> [Records drawn from a dataset]:

________________

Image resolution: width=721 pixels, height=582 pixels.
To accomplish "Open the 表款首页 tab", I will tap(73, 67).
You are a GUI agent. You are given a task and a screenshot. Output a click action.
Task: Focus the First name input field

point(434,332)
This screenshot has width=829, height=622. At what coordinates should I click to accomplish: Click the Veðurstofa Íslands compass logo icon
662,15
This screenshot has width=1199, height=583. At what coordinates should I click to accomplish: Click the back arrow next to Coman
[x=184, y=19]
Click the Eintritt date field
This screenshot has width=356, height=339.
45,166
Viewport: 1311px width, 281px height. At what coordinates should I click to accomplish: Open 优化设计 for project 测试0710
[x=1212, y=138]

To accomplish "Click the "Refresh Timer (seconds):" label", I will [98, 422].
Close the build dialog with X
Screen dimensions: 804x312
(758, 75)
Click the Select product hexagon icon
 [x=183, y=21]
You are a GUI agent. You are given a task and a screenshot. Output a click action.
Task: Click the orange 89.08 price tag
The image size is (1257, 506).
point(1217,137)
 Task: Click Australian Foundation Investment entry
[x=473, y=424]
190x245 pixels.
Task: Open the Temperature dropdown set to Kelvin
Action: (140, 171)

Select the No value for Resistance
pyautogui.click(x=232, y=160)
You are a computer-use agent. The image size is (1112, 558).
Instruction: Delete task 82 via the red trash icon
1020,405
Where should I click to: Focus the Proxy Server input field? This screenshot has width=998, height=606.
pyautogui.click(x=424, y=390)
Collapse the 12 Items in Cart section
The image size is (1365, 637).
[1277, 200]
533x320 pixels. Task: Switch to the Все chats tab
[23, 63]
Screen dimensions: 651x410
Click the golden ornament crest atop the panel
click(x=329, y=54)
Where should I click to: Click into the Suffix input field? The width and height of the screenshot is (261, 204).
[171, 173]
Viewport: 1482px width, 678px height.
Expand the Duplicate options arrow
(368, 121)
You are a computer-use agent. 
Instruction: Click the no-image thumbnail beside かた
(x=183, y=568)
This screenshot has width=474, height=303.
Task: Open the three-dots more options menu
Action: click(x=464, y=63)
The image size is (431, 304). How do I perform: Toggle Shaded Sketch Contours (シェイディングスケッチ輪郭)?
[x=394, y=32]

________________

From the entries above, list each line with "will" in it.

> [Task response]:
To accomplish "Open the 表款首页 tab", I will tap(73, 67).
To accomplish "Click the "Refresh Timer (seconds):" label", I will [98, 422].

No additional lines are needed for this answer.